Mnuchin Tells Congress More Stimulus Is Needed: Live Updates
Credit…Anna Moneymaker for The New York Times

Treasury Secretary Steven Mnuchin on Friday called on Congress to work with the Trump administration to pass additional stimulus legislation by the end of the month as the resurgent coronavirus pandemic left the trajectory of the economic recovery uncertain.

The request comes as millions of Americans are about to see their expanded unemployment insurance benefits expire and as lawmakers embark on an intense week of negotiations over what would be the fourth significant bailout package since the virus shuttered large swaths of the United States economy earlier this year.

The House of Representatives passed a $3 trillion stimulus package in May that was a non-starter with Senate Republicans and the White House. Republicans have been discussing legislation that would cost $1 trillion to $2 trillion and provide liability protections for businesses that reopen during the pandemic and additional incentives for firms to rehire their workers.

In prepared testimony before the House Committee on Small Business, Mr.
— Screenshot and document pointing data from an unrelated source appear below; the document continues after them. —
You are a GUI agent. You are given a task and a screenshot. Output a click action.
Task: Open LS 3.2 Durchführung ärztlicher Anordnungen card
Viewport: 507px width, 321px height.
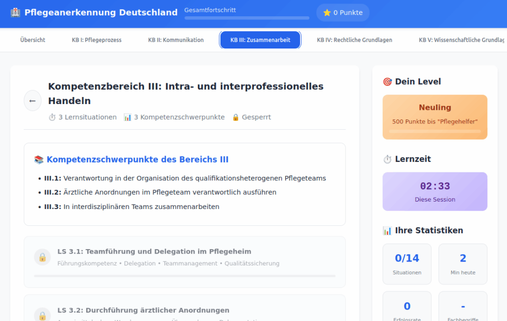coord(185,310)
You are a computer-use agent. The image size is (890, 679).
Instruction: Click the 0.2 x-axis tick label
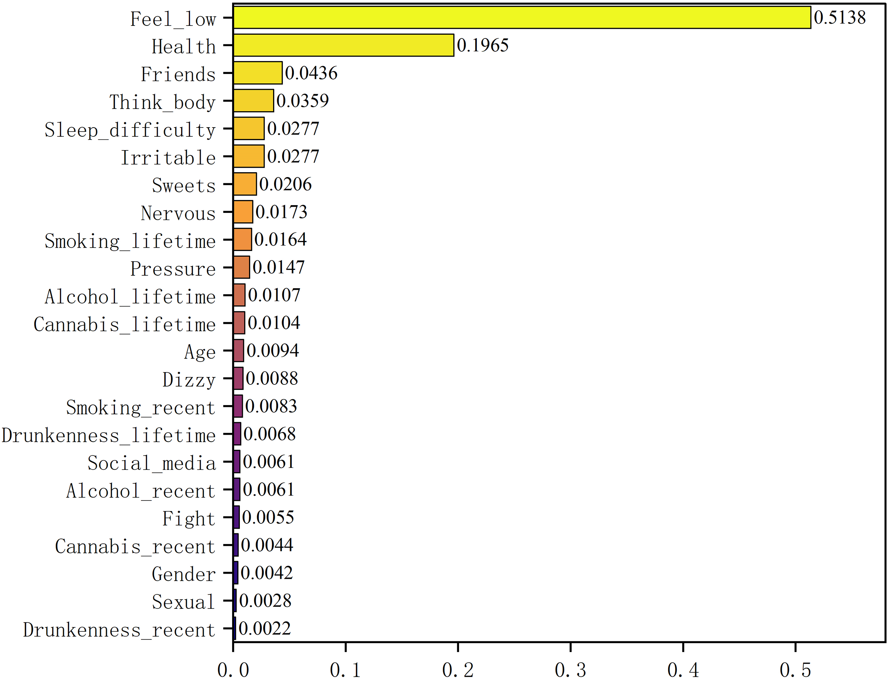click(458, 670)
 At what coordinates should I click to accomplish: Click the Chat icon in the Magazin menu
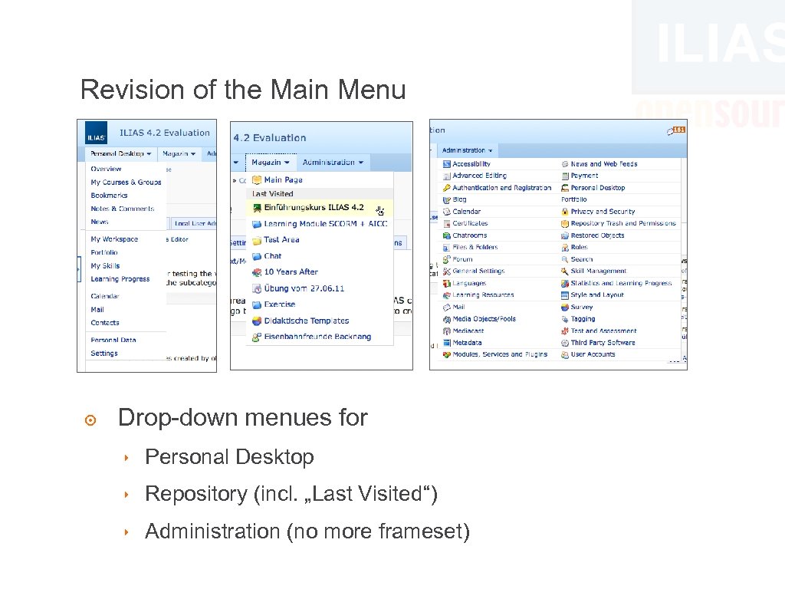click(258, 255)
Mnuchin said that the next round of money to support the economy should be targeted to help industries that have been hardest hit by the pandemic, as well as smaller businesses and low- to middle-income families. Mr. Mnuchin also said that the Paycheck Protection Program, which provides forgivable small business loans, should be extended but with a focus on helping the restaurant, hotel, travel and hospitality sectors.

“We are monitoring economic conditions closely,” Mr. Mnuchin said in his prepared remarks. “Certain industries, such as construction, are recovering quickly, while others, such as retail and travel, are facing longer-term impacts and will require additional relief.”
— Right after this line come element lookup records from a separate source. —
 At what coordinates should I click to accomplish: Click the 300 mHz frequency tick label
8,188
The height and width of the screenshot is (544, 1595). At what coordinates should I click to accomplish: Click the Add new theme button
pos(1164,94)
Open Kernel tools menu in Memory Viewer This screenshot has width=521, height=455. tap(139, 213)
The Treasury secretary was joined at the hearing by Jovita Carranza, the administrator of the Small Business Administration, whose agency has been responsible for deploying the $660 billion Paycheck Protection Program.

Lawmakers questioned both Mr. Mnuchin and Ms. Carranza about where the money has gone, why it took so long and whether it is getting to businesses that need funds. Data released on loans over $150,000 showed that while much of the money has gone to restaurants, medical offices and car dealerships, Washington lobbying shops, high-priced law firms and special-interest groups also received big loans.

Several lawmakers suggested that the ability of small businesses to get their loans forgiven was too complicated and could potentially leave businesses saddled with debt.

Asked about simplifying the loan forgiveness process, Mr. Mnuchin said that automatically forgiving all small loans is “something we should consider.”

Stocks drifted on Friday as investors weighed more earnings reports and the uncertain prospects for a big-ticket economic rescue package in Europe.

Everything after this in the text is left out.